What is expected:
Skip all pictures. Set down only the lines starting at the line containing "Where should I" and running to the end of the listing.

Source information:
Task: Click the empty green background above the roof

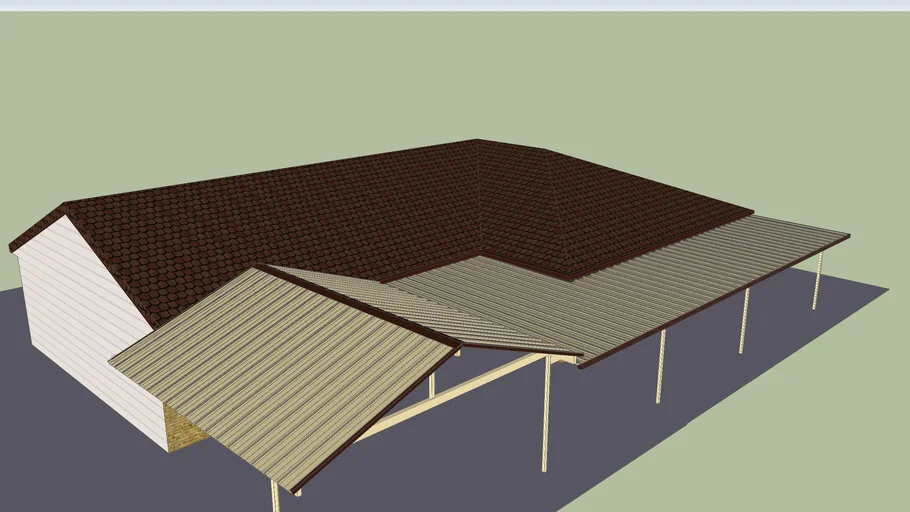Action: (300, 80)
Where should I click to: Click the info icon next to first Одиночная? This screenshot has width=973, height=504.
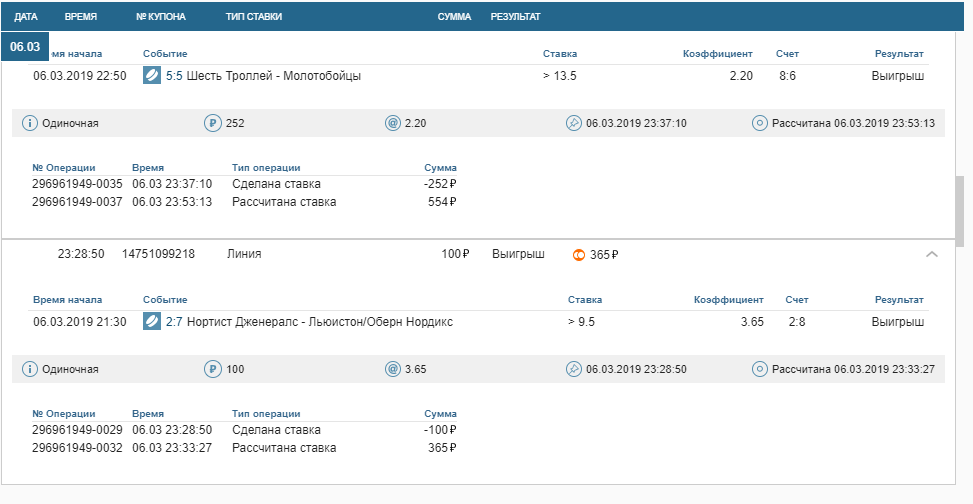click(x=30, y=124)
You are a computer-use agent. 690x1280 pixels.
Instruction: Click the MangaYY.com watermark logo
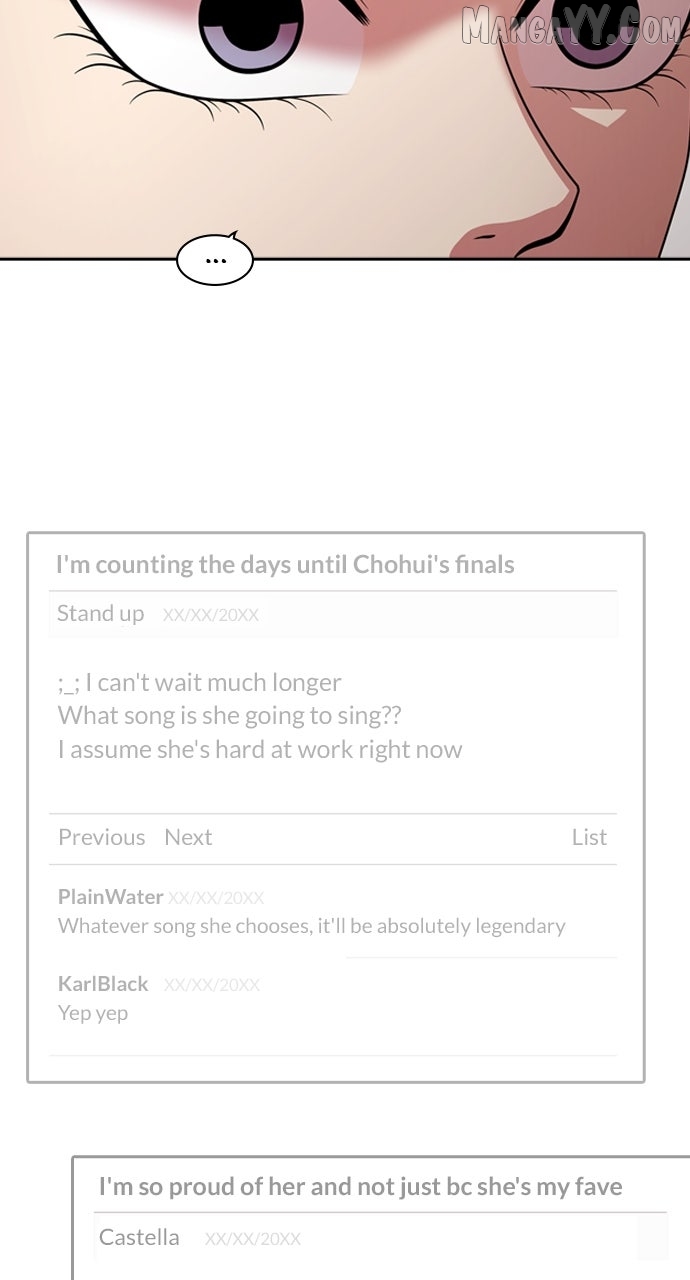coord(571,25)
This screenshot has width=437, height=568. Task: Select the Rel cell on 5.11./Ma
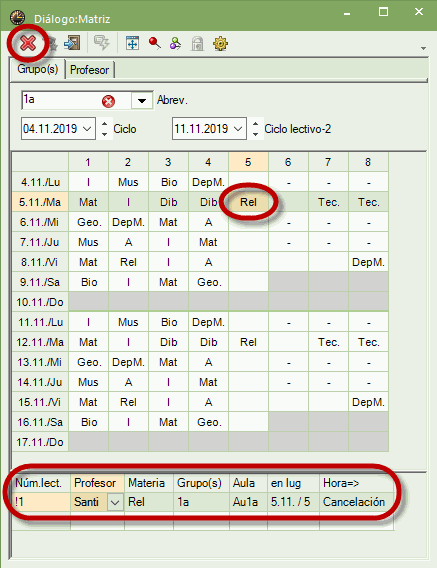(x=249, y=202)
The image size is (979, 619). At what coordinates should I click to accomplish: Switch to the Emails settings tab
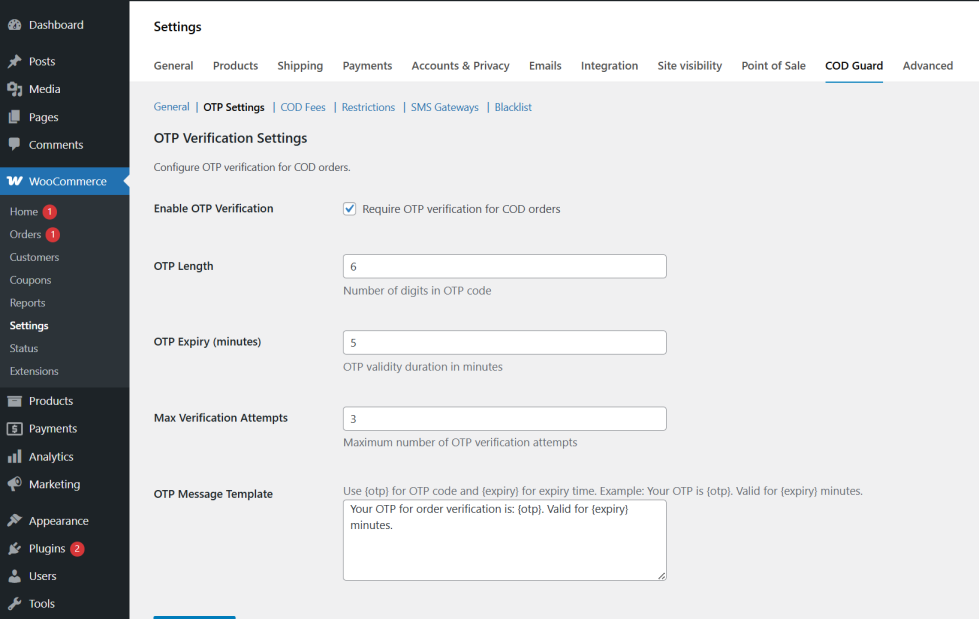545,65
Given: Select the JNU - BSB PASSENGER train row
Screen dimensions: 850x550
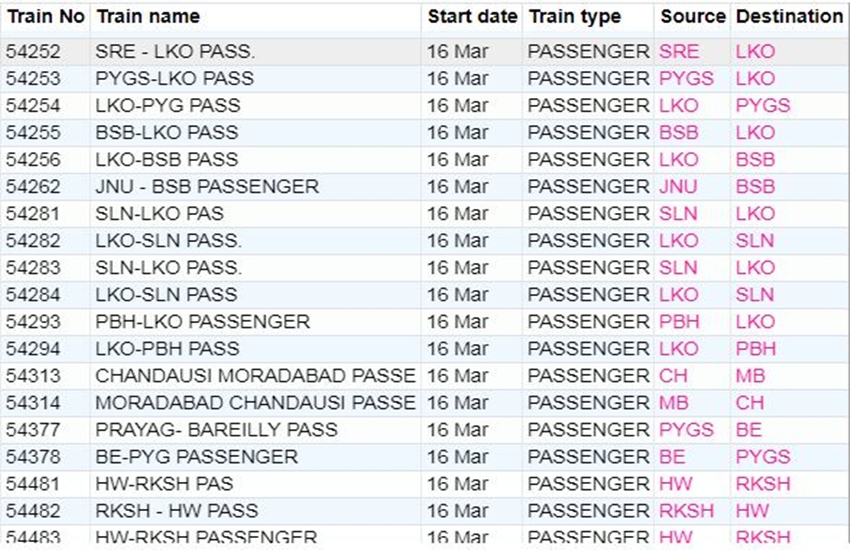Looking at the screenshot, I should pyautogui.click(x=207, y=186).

Output:
Where should I click to: Click the info icon next to first Одиночная? This screenshot has width=973, height=504.
click(x=30, y=124)
You are a computer-use agent. 690x1280 pixels.
Instruction: Click the MangaYY.com watermark logo
coord(571,25)
This screenshot has width=437, height=568. Task: Select the Rel cell on 5.11./Ma
(x=249, y=202)
The image size is (979, 619). At what coordinates should I click to accomplish: Switch to the Emails settings tab
545,65
Given: Select the JNU - BSB PASSENGER train row
Screen dimensions: 850x550
Looking at the screenshot, I should pyautogui.click(x=207, y=186).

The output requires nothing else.